Passage »

A bill that died early in the 2018 legislative session that would have given a single company a monopoly in tracking medical and recreational marijuana has resurfaced, much to the chagrin of many in the marijuana industry who opposed it.
The new measure, SB279, was introduced by the same state lawmaker who backed the original measure, SB29: Sen. Kent Lambert, R-Colorado Springs.
Like the new bill, the first measure was highly criticized by just about everyone in the marijuana industry, partly because it favored a specific type of tracking system over others, including a company based in Grand Junction.
Under it, the Institute of Cannabis Research at Colorado State University-Pueblo would be authorized to identify a single company to help it study the feasibility of adding some sort of compound or chemical agent to marijuana to allow it to be tracked from seed to sale.
Doing so would, at least theoretically, enable law enforcement to know whether marijuana seized in the investigation of a crime was legally grown in the state.
But skeptics say the bill doesn’t account for dealers in the black or gray market to use that same tracking agent to allow them to introduce their illegal pot into the market, nor does it address concerns about adding some foreign agent to a product that is ingested.
Lambert, however, dismissed such criticism.
“If there is lack of support for the bill, it seems pretty irrational to me,” Lambert said. “The agent would be completely benign. Whatever they think is adulterating the plant is not true. Not true. That would not be permitted anyway by health codes.”

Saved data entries
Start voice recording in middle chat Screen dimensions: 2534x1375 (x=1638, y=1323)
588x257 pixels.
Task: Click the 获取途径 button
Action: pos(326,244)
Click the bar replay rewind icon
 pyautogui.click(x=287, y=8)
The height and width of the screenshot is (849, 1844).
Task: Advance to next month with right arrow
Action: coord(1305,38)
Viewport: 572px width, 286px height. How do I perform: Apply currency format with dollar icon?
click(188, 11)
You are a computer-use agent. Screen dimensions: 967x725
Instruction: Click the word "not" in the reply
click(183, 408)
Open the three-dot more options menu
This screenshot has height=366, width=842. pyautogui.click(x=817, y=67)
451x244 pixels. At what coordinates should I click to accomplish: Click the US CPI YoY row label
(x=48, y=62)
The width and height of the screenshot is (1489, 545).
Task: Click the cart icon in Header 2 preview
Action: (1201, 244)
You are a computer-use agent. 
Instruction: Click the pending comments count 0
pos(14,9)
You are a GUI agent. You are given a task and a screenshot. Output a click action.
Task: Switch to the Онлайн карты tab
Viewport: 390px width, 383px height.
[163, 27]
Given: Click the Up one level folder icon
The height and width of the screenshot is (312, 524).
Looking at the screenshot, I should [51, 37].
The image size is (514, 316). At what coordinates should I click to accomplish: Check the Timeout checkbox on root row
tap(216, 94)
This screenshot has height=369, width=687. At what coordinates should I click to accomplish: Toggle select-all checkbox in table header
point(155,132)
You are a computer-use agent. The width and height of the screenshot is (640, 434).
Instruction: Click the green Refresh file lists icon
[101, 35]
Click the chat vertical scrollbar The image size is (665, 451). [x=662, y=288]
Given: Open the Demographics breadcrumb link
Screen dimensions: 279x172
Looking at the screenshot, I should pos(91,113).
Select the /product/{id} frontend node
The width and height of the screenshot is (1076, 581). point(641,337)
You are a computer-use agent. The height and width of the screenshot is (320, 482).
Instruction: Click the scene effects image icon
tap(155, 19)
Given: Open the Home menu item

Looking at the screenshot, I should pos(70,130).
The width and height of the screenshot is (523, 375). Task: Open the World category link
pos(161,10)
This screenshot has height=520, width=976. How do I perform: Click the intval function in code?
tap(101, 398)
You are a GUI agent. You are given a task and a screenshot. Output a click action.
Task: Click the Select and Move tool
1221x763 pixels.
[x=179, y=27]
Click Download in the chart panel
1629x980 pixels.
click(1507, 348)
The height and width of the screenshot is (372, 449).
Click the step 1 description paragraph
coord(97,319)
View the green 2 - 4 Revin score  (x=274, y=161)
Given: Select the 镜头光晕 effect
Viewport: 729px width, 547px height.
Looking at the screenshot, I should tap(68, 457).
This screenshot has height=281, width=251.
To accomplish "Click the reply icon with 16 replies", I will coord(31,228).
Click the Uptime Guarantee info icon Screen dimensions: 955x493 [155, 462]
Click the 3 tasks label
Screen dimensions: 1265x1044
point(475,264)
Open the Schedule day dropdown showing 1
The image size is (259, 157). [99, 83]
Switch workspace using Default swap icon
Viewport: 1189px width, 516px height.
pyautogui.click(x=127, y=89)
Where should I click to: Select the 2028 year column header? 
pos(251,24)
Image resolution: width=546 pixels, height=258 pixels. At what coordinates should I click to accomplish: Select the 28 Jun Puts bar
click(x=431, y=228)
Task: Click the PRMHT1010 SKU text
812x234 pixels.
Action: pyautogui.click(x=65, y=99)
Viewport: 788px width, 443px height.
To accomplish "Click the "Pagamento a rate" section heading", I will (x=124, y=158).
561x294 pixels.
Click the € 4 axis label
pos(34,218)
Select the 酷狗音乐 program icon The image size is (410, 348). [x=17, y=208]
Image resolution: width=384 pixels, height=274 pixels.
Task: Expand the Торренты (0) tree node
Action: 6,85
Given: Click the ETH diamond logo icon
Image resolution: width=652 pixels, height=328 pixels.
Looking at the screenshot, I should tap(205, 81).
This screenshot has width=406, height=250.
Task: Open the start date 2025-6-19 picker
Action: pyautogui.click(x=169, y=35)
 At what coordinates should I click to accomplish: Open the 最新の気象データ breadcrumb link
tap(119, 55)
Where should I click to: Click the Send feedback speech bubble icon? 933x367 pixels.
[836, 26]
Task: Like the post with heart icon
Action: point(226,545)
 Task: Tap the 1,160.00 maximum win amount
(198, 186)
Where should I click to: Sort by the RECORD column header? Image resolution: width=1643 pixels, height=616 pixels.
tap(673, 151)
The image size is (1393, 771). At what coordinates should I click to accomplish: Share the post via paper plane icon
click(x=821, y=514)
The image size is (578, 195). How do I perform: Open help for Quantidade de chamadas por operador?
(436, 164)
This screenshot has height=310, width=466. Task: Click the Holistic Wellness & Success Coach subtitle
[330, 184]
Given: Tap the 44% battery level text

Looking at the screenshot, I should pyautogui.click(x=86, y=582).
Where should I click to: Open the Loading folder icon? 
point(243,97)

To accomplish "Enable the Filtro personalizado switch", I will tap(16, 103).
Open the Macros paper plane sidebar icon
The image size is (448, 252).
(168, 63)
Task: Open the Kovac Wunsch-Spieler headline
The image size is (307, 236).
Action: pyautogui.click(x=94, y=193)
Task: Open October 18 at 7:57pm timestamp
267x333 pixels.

Work request »
Quote every sentence that the passage on the marijuana tracking bill places in quotation marks as Sen. Kent Lambert's own words.

Reply »
1. "If there is lack of support for the bill, it seems pretty irrational to me."
2. "The agent would be completely benign."
3. "Whatever they think is adulterating the plant is not true."
4. "Not true."
5. "That would not be permitted anyway by health codes."